The Motorola MicroTAC
forgotten tech
Eleni Debo

Year Released: 1989

Flat-slab smartphones have been in vogue for the better part of a decade, but folding-screen tech may be poised to bring back the classic clamshell. While Motoralo’s streamlined Razr is a touchstone for a whole generation, the older Motorola MicroTAC is arguably the phone that established the trend. First produced as an analog mobile phone in 1989, the MicroTAC sported a unique folding keypad cover that doubled as a mouthpiece. Eventually, the design would evolve into its reverse for Motorola’s also-iconic StarTAC design, which would put an earpiece on the top and the buttons on the bottom. Cell phones would never be the same again.

Minolta Maxxum 7000
forgotten tech
Eleni Debo

Year Released: 1985

Today, most cameras not only focus automatically, but they can even recognize faces or lock onto eyes of their own accord. In the ’80s, it wasn’t quite the same. By the time of the Maxxum’s release, companies like Nikon and Pentax had already released single-lens reflex cameras with autofocus capabilities but with an awkward catch: these implementations required motors in the lenses themselves to make the magic happen. Minolta’s offering, by contrast, was the first SLR to integrate its autofocus sensors and motors into the camera’s body, allowing for smaller and cheaper lenses, an approach that would ultimately become common. Minolta didn’t have much time to revel in its success. The Maxxum’s autofocus tech was ultimately found to infringe on a patent held by Honeywell, and in 1991, Minolta was ordered to pay a $127 million settlement.

Kodak’s Digital Camera
forgotten tech
Eleni Debo

Year Released: N/A

It’s tempting to think of Kodak as a fallen giant of analog photography, in part because it’s true. But the Rochester, New York, company was also a pioneer of digital photography; it just didn’t make a business out of it.
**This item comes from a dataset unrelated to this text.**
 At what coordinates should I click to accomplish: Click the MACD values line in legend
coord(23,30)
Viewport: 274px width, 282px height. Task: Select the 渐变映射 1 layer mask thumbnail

Prototyped by Steven Sasson in 1974, the brand’s nearly eight-pound monstrosity ate AA batteries for breakfast and captured a 100x100 pixel image, which it recorded on an audio cassette. The design was patented, but Kodak abandoned the project, assuming analog photography would remain superior in the coming decades. And in the company’s defense, it was right — up to a point, anyway.